### RECORDS FOR THE EXERCISE

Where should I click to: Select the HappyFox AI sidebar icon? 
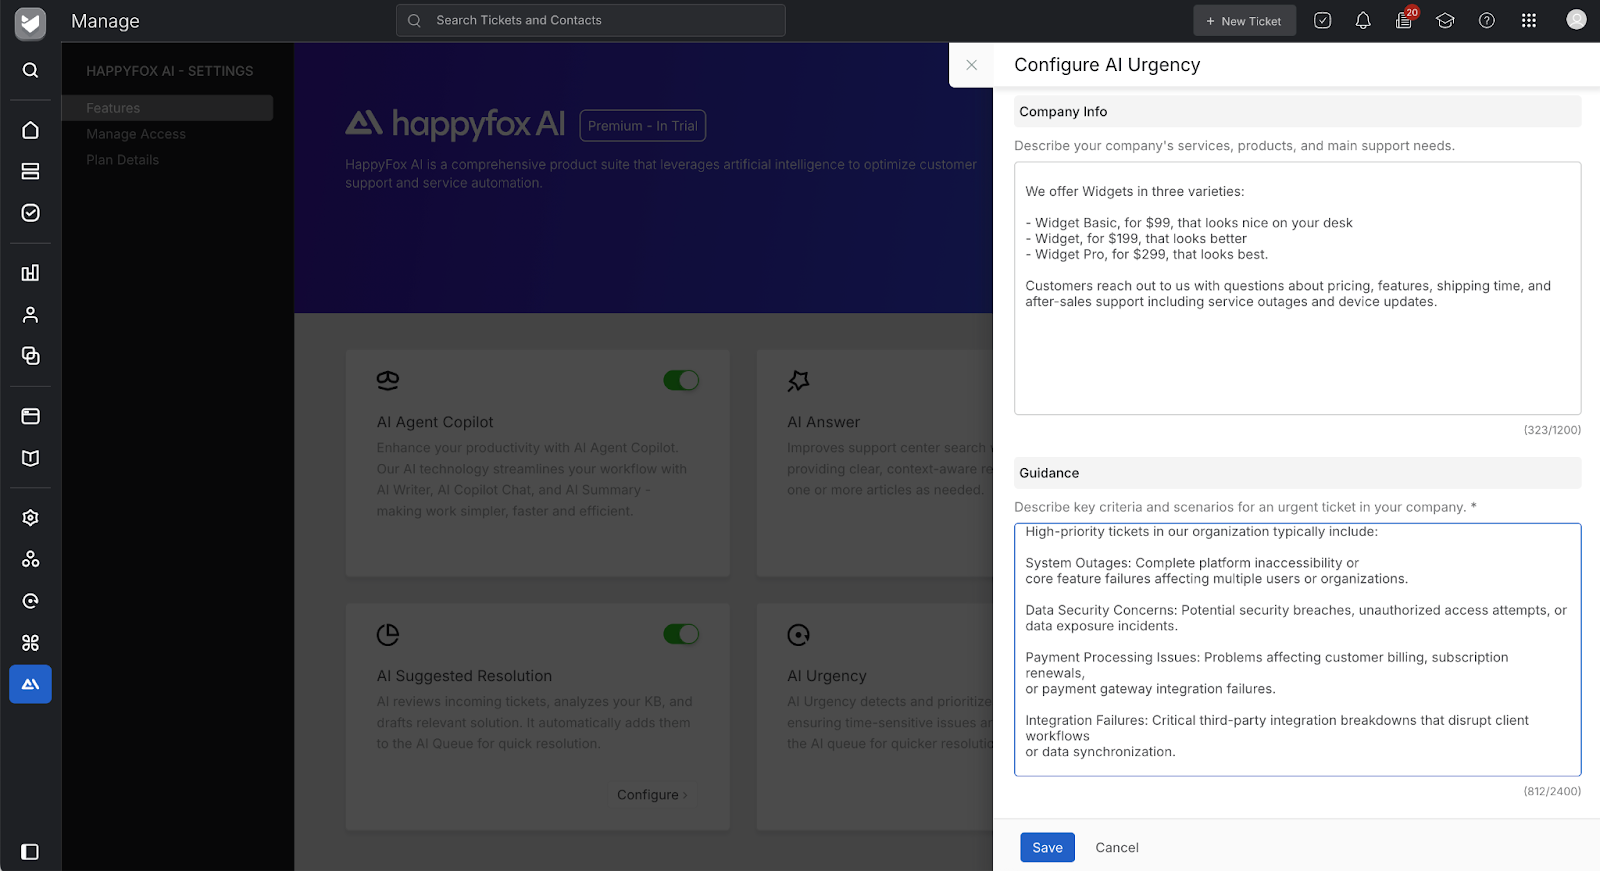pyautogui.click(x=31, y=684)
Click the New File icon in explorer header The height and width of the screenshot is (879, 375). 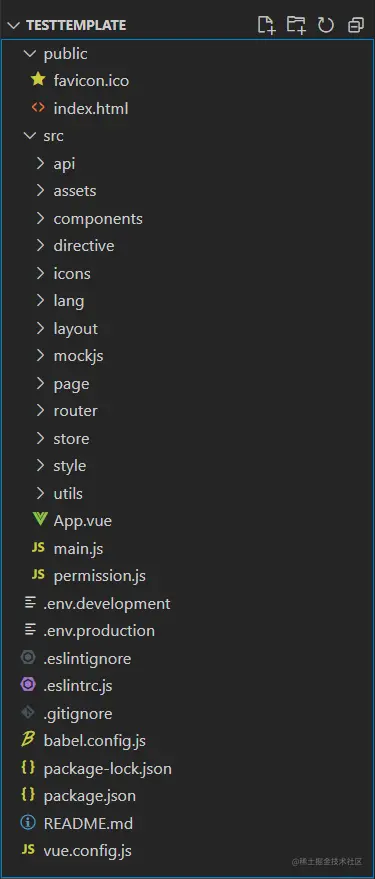click(266, 25)
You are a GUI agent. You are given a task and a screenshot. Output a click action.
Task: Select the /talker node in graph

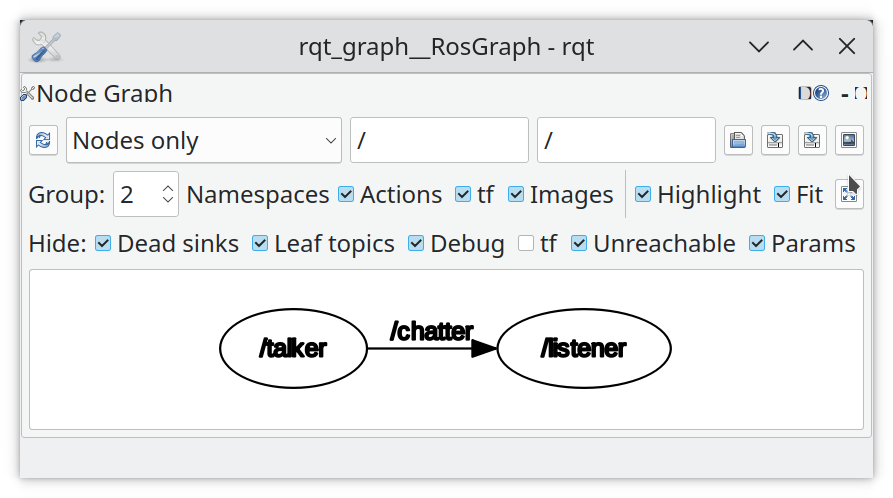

### DO THIS
Rewrite the stretch from the line containing "You are a GUI" through the end of the records as a JSON list of strings, one string per line, skipping blank lines. Leave the pictures out of the answer.

### ANSWER FOR THIS EXERCISE
[
  "You are a GUI agent. You are given a task and a screenshot. Output a click action.",
  "Task: Select the /talker node in graph"
]